All of the data below should be output exactly as given.

━━━ TASK INPUTS ━━━

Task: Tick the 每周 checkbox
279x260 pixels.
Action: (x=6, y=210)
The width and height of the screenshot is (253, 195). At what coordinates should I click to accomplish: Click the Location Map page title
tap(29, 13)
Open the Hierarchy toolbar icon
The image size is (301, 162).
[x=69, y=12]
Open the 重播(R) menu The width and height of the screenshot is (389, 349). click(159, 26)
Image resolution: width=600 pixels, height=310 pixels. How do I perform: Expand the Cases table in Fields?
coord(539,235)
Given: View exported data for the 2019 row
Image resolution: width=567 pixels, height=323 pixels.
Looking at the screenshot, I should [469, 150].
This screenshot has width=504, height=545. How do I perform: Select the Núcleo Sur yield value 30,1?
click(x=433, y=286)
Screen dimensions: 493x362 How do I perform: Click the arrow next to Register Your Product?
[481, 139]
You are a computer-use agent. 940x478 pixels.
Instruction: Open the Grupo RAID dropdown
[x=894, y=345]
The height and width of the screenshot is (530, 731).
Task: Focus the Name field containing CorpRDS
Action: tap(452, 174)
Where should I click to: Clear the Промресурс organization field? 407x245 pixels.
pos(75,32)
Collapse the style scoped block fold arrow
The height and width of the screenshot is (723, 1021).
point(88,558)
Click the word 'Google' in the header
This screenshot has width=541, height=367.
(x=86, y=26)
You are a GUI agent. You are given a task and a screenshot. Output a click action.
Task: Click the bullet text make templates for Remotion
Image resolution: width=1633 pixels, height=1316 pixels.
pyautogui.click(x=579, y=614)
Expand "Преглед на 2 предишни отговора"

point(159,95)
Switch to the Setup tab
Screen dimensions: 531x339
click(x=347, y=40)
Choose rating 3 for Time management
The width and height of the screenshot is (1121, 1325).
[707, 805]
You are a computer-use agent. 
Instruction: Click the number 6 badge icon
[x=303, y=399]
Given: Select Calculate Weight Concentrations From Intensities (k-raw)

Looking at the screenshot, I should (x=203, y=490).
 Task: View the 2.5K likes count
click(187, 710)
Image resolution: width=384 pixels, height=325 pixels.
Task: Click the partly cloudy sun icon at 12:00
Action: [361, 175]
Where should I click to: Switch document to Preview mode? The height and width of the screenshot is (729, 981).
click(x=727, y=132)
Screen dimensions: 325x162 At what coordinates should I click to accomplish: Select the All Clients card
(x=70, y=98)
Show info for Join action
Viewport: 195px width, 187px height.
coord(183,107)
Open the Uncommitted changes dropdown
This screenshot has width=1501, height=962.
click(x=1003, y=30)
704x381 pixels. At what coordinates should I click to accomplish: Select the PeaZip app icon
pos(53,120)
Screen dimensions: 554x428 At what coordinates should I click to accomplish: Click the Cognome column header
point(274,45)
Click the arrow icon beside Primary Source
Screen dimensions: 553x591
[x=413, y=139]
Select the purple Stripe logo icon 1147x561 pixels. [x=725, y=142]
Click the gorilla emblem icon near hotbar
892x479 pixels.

━━━

PROBLEM SOLUTION
Task: Tick the 每周 checkbox
279x260 pixels.
Action: (x=6, y=210)
The width and height of the screenshot is (253, 195). At what coordinates should I click to accomplish: Click the Location Map page title
tap(29, 13)
Open the Hierarchy toolbar icon
The image size is (301, 162).
[x=69, y=12]
Open the 重播(R) menu The width and height of the screenshot is (389, 349). click(159, 26)
Image resolution: width=600 pixels, height=310 pixels. How do I perform: Expand the Cases table in Fields?
coord(539,235)
Given: View exported data for the 2019 row
Image resolution: width=567 pixels, height=323 pixels.
Looking at the screenshot, I should [469, 150].
This screenshot has width=504, height=545. How do I perform: Select the Núcleo Sur yield value 30,1?
click(x=433, y=286)
Screen dimensions: 493x362 How do I perform: Click the arrow next to Register Your Product?
[481, 139]
You are a computer-use agent. 940x478 pixels.
Instruction: Open the Grupo RAID dropdown
[x=894, y=345]
The height and width of the screenshot is (530, 731).
Task: Focus the Name field containing CorpRDS
Action: tap(452, 174)
Where should I click to: Clear the Промресурс organization field? 407x245 pixels.
pos(75,32)
Collapse the style scoped block fold arrow
The height and width of the screenshot is (723, 1021).
point(88,558)
Click the word 'Google' in the header
This screenshot has width=541, height=367.
(x=86, y=26)
You are a GUI agent. You are given a task and a screenshot. Output a click action.
Task: Click the bullet text make templates for Remotion
Image resolution: width=1633 pixels, height=1316 pixels.
pyautogui.click(x=579, y=614)
Expand "Преглед на 2 предишни отговора"

point(159,95)
Switch to the Setup tab
Screen dimensions: 531x339
click(x=347, y=40)
Choose rating 3 for Time management
The width and height of the screenshot is (1121, 1325).
[707, 805]
You are a computer-use agent. 
Instruction: Click the number 6 badge icon
[x=303, y=399]
Given: Select Calculate Weight Concentrations From Intensities (k-raw)

Looking at the screenshot, I should (x=203, y=490).
 Task: View the 2.5K likes count
click(187, 710)
Image resolution: width=384 pixels, height=325 pixels.
Task: Click the partly cloudy sun icon at 12:00
Action: [361, 175]
Where should I click to: Switch document to Preview mode? The height and width of the screenshot is (729, 981).
click(x=727, y=132)
Screen dimensions: 325x162 At what coordinates should I click to accomplish: Select the All Clients card
(x=70, y=98)
Show info for Join action
Viewport: 195px width, 187px height.
coord(183,107)
Open the Uncommitted changes dropdown
This screenshot has width=1501, height=962.
click(x=1003, y=30)
704x381 pixels. At what coordinates should I click to accomplish: Select the PeaZip app icon
pos(53,120)
Screen dimensions: 554x428 At what coordinates should I click to accomplish: Click the Cognome column header
point(274,45)
Click the arrow icon beside Primary Source
Screen dimensions: 553x591
[x=413, y=139]
Select the purple Stripe logo icon 1147x561 pixels. [x=725, y=142]
Click the gorilla emblem icon near hotbar
892x479 pixels.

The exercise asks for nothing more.